[[ Data for this task open ]]
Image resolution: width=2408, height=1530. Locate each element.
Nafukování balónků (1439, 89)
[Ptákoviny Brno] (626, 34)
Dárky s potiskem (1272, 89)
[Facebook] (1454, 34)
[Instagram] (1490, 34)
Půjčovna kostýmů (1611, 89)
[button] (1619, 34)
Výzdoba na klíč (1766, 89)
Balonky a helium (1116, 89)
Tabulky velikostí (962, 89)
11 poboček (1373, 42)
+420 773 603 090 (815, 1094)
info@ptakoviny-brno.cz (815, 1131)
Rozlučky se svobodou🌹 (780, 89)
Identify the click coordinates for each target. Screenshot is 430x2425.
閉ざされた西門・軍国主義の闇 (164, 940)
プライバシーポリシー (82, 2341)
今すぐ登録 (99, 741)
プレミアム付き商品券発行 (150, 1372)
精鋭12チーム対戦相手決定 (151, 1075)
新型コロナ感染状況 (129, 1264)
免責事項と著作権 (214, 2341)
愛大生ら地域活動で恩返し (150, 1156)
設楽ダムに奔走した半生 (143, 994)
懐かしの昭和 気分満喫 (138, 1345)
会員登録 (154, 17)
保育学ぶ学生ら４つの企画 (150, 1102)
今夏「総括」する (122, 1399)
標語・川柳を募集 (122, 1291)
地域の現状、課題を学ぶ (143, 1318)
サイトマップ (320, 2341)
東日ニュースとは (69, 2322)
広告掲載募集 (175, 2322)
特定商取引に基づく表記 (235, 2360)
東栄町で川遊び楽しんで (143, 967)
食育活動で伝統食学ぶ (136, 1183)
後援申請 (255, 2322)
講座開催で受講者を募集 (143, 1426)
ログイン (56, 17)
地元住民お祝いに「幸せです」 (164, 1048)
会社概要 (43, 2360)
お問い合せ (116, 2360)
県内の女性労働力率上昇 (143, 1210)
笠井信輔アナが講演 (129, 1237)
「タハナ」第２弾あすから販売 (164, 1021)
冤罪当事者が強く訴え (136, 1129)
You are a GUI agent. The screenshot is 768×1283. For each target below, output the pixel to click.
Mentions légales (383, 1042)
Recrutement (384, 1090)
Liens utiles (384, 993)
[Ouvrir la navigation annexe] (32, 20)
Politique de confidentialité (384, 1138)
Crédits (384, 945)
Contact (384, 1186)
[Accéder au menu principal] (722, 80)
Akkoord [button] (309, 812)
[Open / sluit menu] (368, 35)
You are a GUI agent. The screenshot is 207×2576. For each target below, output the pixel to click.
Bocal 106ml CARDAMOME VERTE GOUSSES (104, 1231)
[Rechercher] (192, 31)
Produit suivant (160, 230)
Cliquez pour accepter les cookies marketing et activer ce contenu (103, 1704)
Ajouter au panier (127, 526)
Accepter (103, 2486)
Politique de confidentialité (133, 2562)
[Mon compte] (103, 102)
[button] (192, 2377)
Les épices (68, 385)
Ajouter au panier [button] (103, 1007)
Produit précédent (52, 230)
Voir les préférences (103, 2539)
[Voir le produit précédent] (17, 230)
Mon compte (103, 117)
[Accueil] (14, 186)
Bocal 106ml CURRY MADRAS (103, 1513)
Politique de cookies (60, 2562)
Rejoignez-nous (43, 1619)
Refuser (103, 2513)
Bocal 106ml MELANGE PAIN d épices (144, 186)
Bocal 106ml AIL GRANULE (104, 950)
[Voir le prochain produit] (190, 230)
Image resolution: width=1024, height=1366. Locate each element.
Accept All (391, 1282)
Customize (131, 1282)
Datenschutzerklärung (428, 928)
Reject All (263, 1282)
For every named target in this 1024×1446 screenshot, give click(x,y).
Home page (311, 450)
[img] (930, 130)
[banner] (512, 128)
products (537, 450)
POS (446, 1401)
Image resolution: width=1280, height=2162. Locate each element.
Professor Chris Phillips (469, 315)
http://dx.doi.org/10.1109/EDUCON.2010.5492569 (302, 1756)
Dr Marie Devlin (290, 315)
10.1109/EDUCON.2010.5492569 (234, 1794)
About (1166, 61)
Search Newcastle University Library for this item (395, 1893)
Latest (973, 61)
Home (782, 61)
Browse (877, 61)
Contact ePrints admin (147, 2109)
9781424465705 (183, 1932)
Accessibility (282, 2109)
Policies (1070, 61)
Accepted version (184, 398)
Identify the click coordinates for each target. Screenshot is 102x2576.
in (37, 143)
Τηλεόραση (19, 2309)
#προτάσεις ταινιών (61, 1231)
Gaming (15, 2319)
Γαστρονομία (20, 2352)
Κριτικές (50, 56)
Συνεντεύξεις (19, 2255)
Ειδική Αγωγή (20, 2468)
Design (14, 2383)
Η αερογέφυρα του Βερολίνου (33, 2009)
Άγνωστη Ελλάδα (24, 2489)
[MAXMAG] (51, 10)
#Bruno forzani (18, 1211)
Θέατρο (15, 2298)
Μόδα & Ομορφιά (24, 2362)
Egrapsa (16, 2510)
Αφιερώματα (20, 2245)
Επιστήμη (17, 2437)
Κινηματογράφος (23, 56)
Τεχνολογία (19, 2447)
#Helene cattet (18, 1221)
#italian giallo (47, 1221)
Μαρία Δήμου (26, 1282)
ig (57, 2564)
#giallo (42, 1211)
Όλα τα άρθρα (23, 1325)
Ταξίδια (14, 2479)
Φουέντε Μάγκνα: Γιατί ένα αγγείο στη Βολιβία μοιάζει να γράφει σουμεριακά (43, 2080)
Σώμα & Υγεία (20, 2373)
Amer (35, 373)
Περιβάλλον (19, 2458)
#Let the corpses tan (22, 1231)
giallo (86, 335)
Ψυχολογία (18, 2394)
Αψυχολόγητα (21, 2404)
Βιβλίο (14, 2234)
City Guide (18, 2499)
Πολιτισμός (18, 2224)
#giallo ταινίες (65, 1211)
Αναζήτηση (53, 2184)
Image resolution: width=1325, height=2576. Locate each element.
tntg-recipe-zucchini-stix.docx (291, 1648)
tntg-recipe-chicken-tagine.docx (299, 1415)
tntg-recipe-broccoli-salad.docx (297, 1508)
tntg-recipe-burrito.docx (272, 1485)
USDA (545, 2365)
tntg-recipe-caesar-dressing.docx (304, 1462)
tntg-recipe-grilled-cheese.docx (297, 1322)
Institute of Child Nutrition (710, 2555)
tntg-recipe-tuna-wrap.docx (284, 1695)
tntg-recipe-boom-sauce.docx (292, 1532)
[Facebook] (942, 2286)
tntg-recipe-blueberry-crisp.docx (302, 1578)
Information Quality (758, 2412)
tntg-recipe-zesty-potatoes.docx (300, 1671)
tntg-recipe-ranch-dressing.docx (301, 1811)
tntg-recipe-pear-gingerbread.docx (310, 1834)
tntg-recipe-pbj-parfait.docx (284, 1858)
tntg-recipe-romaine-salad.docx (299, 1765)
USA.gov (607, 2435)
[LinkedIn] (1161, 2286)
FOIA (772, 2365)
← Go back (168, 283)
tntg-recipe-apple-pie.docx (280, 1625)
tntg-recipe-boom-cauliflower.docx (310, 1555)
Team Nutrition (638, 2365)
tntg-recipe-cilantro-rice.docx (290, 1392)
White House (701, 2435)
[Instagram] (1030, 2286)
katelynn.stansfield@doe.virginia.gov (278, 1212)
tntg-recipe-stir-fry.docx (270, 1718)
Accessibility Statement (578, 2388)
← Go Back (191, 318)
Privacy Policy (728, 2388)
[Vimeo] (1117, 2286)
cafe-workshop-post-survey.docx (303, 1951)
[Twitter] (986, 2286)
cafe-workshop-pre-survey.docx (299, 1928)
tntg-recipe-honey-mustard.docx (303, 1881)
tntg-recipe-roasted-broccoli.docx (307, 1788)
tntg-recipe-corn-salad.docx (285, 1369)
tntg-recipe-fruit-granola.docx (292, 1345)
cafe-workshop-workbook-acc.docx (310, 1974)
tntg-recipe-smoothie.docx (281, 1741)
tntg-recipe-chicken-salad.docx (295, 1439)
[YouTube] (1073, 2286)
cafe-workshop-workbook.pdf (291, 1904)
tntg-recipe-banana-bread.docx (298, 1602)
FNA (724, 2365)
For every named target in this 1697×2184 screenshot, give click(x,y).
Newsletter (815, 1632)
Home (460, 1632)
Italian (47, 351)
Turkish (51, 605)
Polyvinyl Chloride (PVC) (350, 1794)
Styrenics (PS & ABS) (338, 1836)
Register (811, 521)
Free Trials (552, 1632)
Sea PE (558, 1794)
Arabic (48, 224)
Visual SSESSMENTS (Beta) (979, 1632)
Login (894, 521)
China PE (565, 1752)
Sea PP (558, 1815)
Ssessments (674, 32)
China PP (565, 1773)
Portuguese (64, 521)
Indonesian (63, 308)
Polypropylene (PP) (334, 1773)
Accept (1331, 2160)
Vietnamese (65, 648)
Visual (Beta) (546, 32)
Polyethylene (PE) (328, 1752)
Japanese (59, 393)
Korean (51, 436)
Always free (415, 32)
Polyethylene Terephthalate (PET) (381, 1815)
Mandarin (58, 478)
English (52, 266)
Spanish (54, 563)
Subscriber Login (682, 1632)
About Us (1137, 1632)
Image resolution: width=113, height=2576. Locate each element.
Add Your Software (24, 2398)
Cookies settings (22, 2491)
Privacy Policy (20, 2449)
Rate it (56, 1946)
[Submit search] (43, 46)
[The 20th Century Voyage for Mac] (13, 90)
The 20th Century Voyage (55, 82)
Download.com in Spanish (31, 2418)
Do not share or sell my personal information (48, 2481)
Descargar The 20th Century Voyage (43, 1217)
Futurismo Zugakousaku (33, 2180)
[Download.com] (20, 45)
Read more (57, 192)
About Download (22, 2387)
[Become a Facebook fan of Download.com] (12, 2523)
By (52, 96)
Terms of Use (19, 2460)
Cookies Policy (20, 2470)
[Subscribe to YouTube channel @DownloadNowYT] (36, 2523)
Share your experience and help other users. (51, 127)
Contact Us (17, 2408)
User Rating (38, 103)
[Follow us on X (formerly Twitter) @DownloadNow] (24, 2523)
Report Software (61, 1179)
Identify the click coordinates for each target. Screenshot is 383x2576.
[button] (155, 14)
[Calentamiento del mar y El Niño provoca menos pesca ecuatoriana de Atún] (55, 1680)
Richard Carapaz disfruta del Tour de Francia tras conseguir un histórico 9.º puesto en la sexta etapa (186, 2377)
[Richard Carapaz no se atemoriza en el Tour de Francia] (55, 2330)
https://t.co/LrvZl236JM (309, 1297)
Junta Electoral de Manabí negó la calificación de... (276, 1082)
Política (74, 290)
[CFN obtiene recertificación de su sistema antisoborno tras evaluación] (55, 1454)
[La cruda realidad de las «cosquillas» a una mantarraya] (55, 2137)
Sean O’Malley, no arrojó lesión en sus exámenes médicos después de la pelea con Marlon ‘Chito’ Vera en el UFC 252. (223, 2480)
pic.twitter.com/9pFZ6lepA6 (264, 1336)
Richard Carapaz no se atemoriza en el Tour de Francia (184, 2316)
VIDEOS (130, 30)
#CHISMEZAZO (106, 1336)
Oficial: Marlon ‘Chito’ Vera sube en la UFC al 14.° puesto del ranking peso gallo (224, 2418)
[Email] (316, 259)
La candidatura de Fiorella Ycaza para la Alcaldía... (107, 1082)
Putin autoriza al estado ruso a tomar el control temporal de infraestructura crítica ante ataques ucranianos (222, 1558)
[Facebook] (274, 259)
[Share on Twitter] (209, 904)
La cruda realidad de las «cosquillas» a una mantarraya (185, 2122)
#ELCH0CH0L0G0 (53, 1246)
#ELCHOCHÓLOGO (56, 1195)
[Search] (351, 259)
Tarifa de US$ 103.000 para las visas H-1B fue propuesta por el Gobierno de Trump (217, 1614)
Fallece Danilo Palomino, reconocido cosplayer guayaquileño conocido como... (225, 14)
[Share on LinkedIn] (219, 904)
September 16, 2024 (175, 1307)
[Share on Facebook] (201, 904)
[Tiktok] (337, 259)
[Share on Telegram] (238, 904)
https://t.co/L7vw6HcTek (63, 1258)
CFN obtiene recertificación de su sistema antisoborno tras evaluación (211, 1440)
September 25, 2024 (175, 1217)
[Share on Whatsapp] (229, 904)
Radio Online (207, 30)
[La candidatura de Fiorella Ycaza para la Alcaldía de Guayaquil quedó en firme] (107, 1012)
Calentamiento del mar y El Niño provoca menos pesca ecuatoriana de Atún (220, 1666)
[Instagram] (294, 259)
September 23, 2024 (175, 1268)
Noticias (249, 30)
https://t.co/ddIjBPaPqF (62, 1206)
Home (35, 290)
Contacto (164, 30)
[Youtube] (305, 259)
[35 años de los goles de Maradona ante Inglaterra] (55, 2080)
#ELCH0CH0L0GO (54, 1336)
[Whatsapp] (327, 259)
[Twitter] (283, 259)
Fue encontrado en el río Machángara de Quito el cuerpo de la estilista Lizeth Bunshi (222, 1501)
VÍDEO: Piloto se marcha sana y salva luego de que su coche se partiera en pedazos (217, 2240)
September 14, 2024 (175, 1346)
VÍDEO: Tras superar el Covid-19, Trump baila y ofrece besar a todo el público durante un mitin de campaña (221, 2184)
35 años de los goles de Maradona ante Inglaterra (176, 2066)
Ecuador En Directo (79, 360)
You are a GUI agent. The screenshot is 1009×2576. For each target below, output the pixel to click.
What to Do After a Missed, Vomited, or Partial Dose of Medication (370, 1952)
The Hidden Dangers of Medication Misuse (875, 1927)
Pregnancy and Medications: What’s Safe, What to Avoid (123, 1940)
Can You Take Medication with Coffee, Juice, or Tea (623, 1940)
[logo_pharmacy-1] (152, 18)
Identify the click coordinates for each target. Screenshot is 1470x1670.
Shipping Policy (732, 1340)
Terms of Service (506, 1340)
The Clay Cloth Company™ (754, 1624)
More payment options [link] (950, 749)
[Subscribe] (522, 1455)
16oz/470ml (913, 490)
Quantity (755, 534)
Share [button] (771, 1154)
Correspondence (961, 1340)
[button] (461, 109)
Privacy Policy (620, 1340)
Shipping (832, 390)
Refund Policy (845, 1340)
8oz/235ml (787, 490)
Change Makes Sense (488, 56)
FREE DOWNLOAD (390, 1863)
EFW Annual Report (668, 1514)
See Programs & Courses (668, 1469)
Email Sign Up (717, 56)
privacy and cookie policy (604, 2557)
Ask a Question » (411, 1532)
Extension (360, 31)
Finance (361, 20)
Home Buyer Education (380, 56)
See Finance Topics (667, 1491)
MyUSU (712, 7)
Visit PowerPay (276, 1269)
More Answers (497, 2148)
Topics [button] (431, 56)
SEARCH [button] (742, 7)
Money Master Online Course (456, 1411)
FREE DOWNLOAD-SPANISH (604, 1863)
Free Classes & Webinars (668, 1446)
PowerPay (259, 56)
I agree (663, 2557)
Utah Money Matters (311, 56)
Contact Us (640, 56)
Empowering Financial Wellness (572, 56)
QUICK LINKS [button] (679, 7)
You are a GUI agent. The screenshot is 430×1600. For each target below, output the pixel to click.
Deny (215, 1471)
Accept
[[ Data for this task closed ]]
*What you have to do*:
Give again, unchanged, the lines running from the top of the material above through the line that has "新型コロナ感染状況 (129, 1264)", and nothing more.

*Task output*:
Image resolution: width=2408, height=1530. Locate each element.
Nafukování balónků (1439, 89)
[Ptákoviny Brno] (626, 34)
Dárky s potiskem (1272, 89)
[Facebook] (1454, 34)
[Instagram] (1490, 34)
Půjčovna kostýmů (1611, 89)
[button] (1619, 34)
Výzdoba na klíč (1766, 89)
Balonky a helium (1116, 89)
Tabulky velikostí (962, 89)
11 poboček (1373, 42)
+420 773 603 090 (815, 1094)
info@ptakoviny-brno.cz (815, 1131)
Rozlučky se svobodou🌹 (780, 89)
Identify the click coordinates for each target. Screenshot is 430x2425.
閉ざされた西門・軍国主義の闇 (164, 940)
プライバシーポリシー (82, 2341)
今すぐ登録 (99, 741)
プレミアム付き商品券発行 (150, 1372)
精鋭12チーム対戦相手決定 (151, 1075)
新型コロナ感染状況 (129, 1264)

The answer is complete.